Out There Somewhere
Hurrah for more exoplanets making the news this week. This time it is a star with a whole bunch of small planets very close to the star, usually they tend to be single gas giants larger even than Jupiter as this list of stars with exoplanets from Wikipedia shows.
But these stars are all so far away! The closest star with an exoplanet found in orbit around it so far is 10 light years away (Epsilon Eridani) and this week’s system was found over 2000 light years away. To put this in perspective, Voyager 2 is currently 11 hours 13 minutes and 52 seconds of light travel from Earth just over 33 years after launch. It hasn’t really left our solar system yet - it is twice as far from the sun as Pluto but not as far as planet X - and according to current calculations it will next encounter a star (Sirius) in 290,000 years time, by which time it will be 8.6 light years from Earth and its instruments will be long dead.
Of course, we don’t tend to talk about stars that don’t have planets orbiting them. I presume that we would know by now if our nearest stars like Proxima Centauri or Alpha Centauri definitely do not have stars orbiting them, so we definitely know that Epsilon Eridani is the star nearest to us with a planuc8et. It would be good to know that you definitely have to go that far to see more planets.
How on earth would you get there? You can’t travel faster than light and you can only send telemetry back fast as the speed of light so it is mostly the time that any such mission would take that ruins most notions of knowing anything about these planets any time soon.
Our best hope lies with artificial intelligence applied to two different problem domains. One is the exploration of the known universe with a set of Von Neumann probes. This is a device that replicates itself in order to complete its mission. It is quite a popular theme of science fiction to involve such devices as berserk swarms of robots intent on destroying all life but realistically if human endeavour is to amount to anything, the creation of these machines to explore the universe and to conduct the experiments using the data collected is our best bet at outlasting our rapidly dwindling natural resources.

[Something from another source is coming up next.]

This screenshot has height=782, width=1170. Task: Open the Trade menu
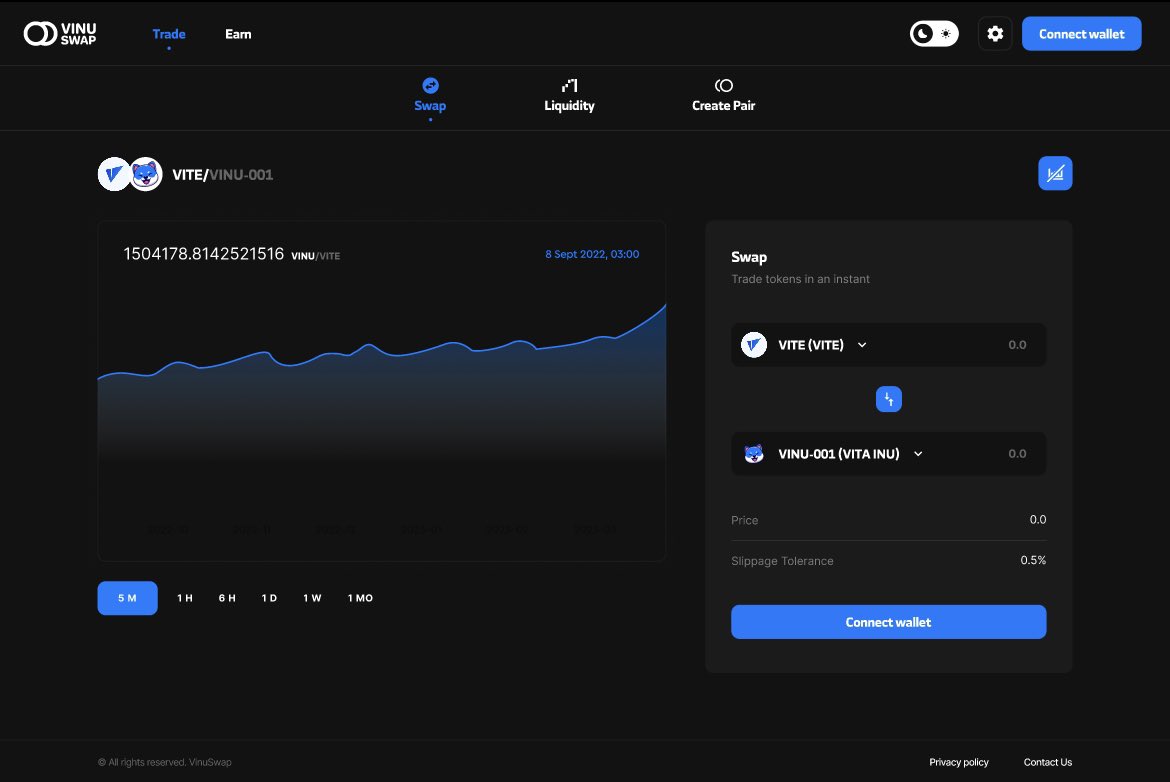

If artificial life beamed out into space to replicate itself forever is a bit too weird to countenance, how about the use of artificial intelligence to perform and guide research right here on earth? At the moment machines cannot really play Go and can only really beat humans at chess by being able to perform analysis of more future moves from each configuration of the board than his fleshbound opponent. However, life produces Chess Grandmasters and Go players so computer programs will eventually be able to too. Perhaps a philosopher, a computer science or a better mathematician than I would care to disagree. However, it is my belief that we will eventually be able to program our computers to make similar leaps of faith and connections between disparate elements as made by humans. At that point, ending the disconnect between the logic and the brute force work will greatly speed up many research processes. Some might feel that this is a monstrous relegation of humanity to the fringes of science but I personally believe that the removal of human bias and error will be of great benefit, not to mention the many discoveries that could be made.
Anyway, enough of the speculative stuff for now. I think I might try and learn a bit more about astrophysics in the future, if I get any insights I will be sure to share them here.